▶ Exercise requirements:
Rewrite every one of the rows below, substituting "column title" for each occurrence of "column header" and changing nothing else. Omit the pictures from your answer.

────────

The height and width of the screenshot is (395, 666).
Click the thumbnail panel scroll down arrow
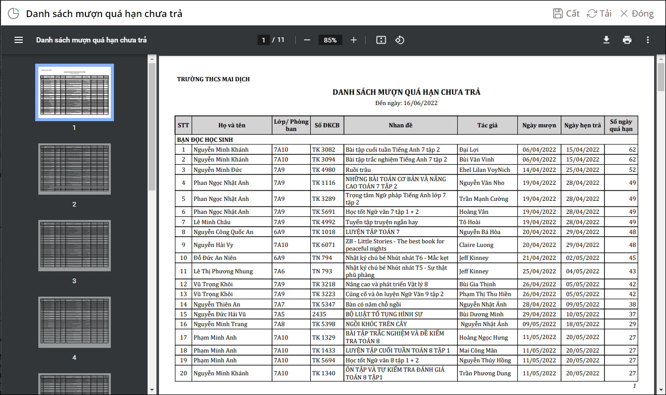click(x=152, y=389)
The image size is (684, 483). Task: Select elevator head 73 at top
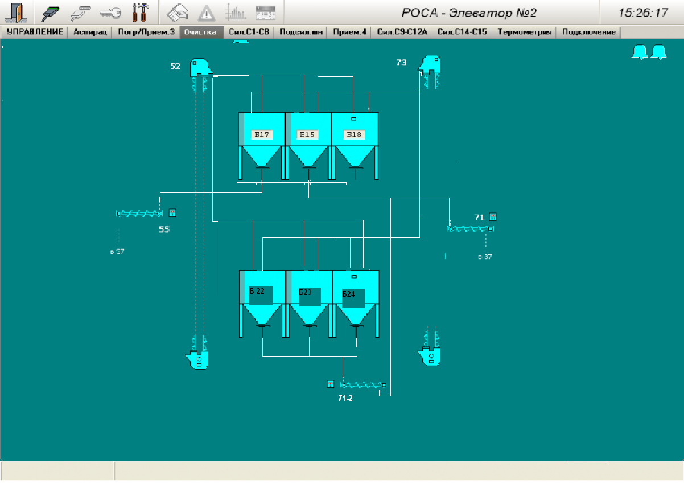(431, 64)
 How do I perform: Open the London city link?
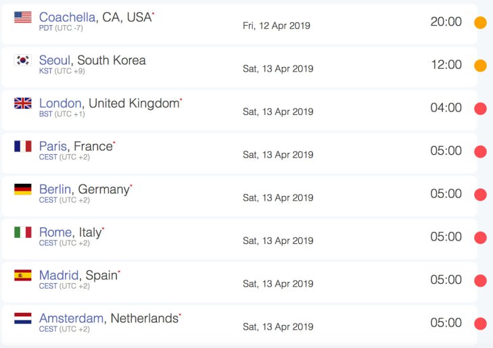coord(60,103)
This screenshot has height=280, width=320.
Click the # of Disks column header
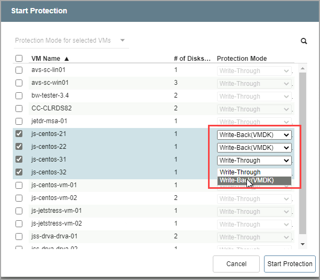click(x=192, y=59)
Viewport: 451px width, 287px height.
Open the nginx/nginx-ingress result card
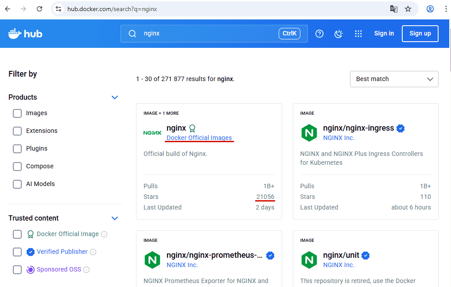pyautogui.click(x=358, y=128)
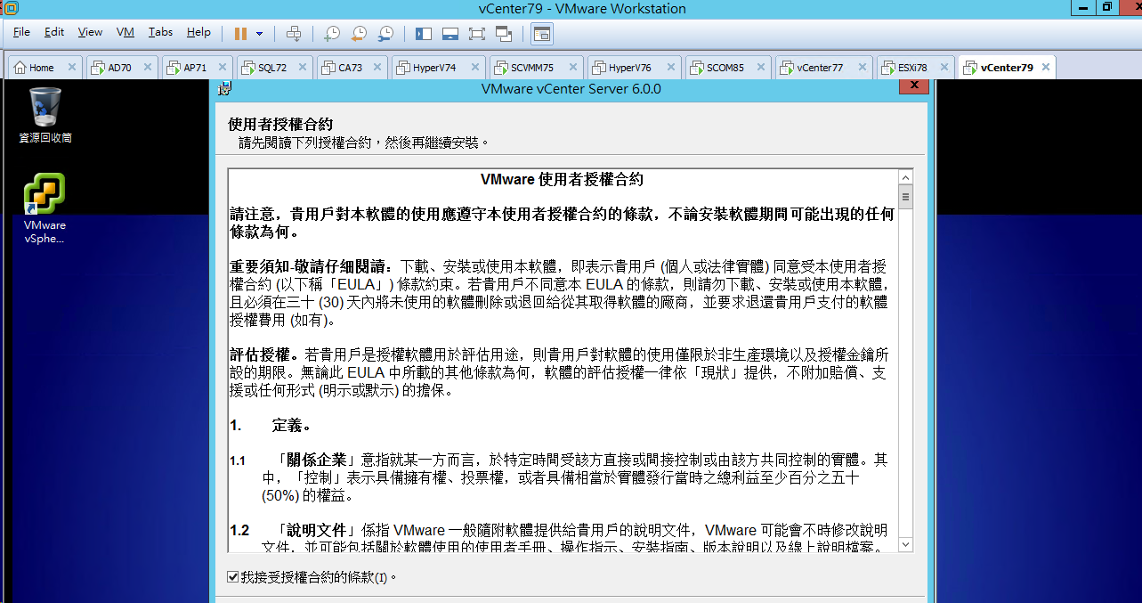Screen dimensions: 1142x603
Task: Toggle the thumbnail bar icon
Action: point(450,33)
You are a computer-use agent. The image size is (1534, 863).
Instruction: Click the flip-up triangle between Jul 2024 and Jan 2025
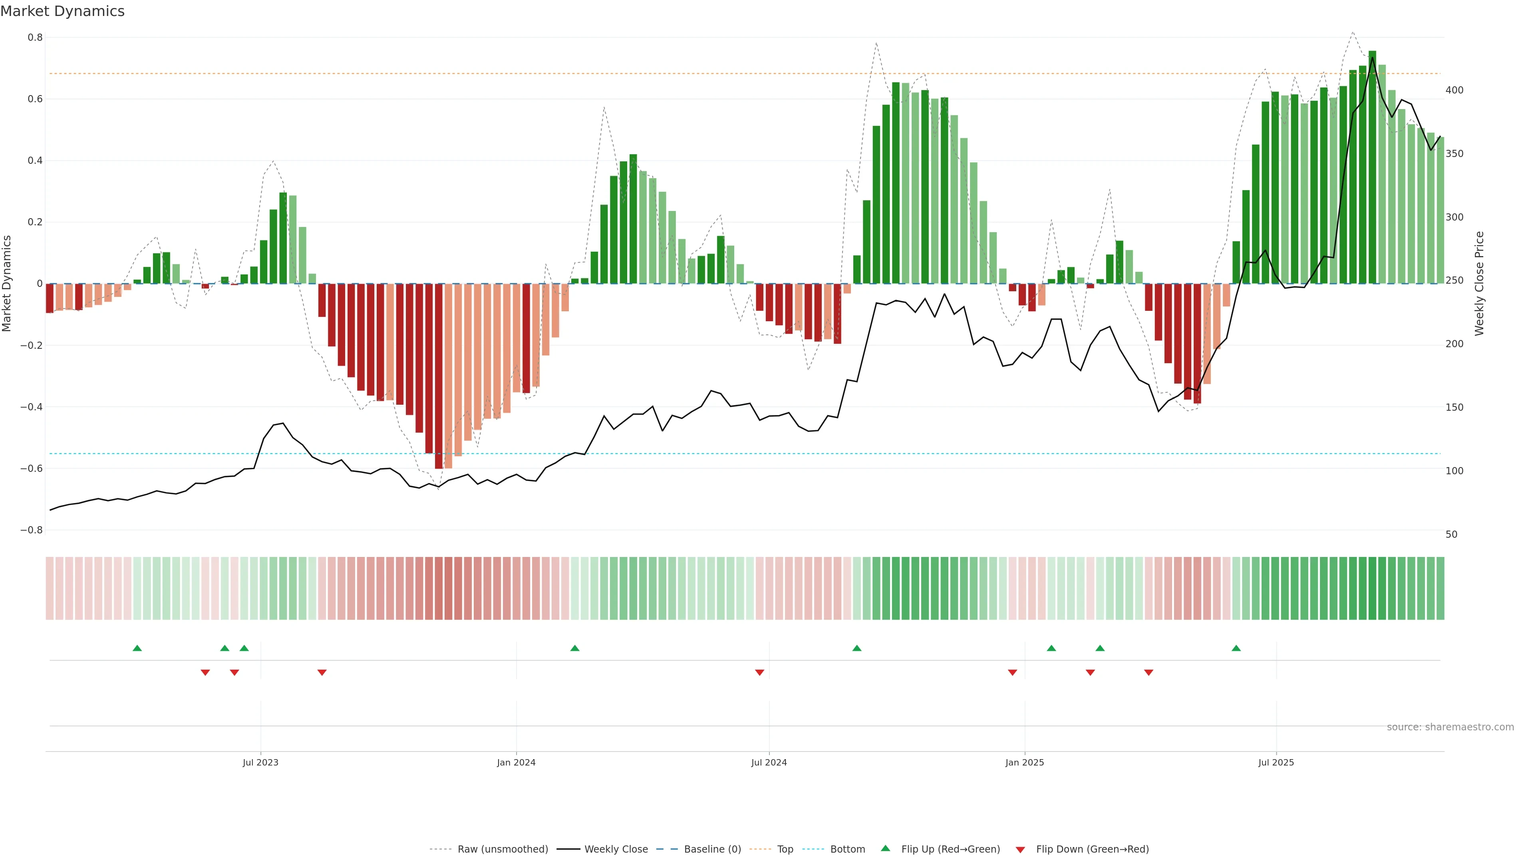pos(857,648)
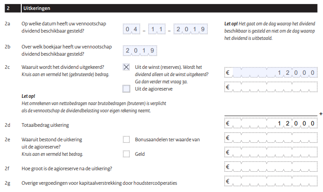This screenshot has width=323, height=192.
Task: Click the plus sign beside the sum line
Action: pos(321,114)
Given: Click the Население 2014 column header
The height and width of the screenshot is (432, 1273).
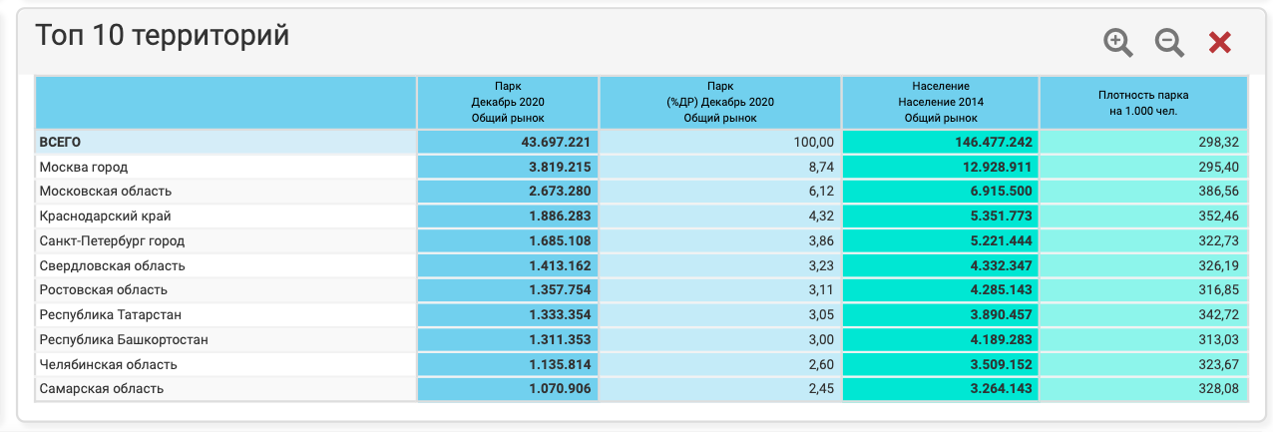Looking at the screenshot, I should (x=940, y=103).
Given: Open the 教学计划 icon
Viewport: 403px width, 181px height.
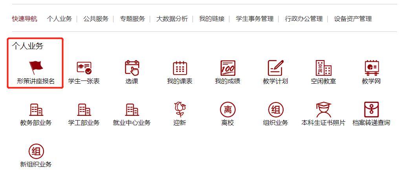Looking at the screenshot, I should [x=275, y=68].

────────

▶ Expected answer:
The height and width of the screenshot is (395, 666).
Click the thumbnail panel scroll down arrow
click(x=152, y=389)
The image size is (684, 483). Task: Select elevator head 73 at top
(431, 64)
 How do I perform: Open the London city link?
coord(60,103)
This screenshot has height=280, width=320.
Click the # of Disks column title
click(x=192, y=59)
Viewport: 451px width, 287px height.
Open the nginx/nginx-ingress result card
pyautogui.click(x=358, y=128)
Screen dimensions: 1142x603
Task: Toggle the thumbnail bar icon
Action: point(450,33)
You are a computer-use agent. The image size is (1534, 863).
Instruction: Click the flip-up triangle between Jul 2024 and Jan 2025
pos(857,648)
This screenshot has width=323, height=192.
Task: Click the plus sign beside the sum line
Action: pos(321,114)
Given: Click the Население 2014 column title
The height and width of the screenshot is (432, 1273).
Looking at the screenshot, I should (x=940, y=103).
Given: Open the 教学计划 icon
Viewport: 403px width, 181px height.
Looking at the screenshot, I should [x=275, y=68].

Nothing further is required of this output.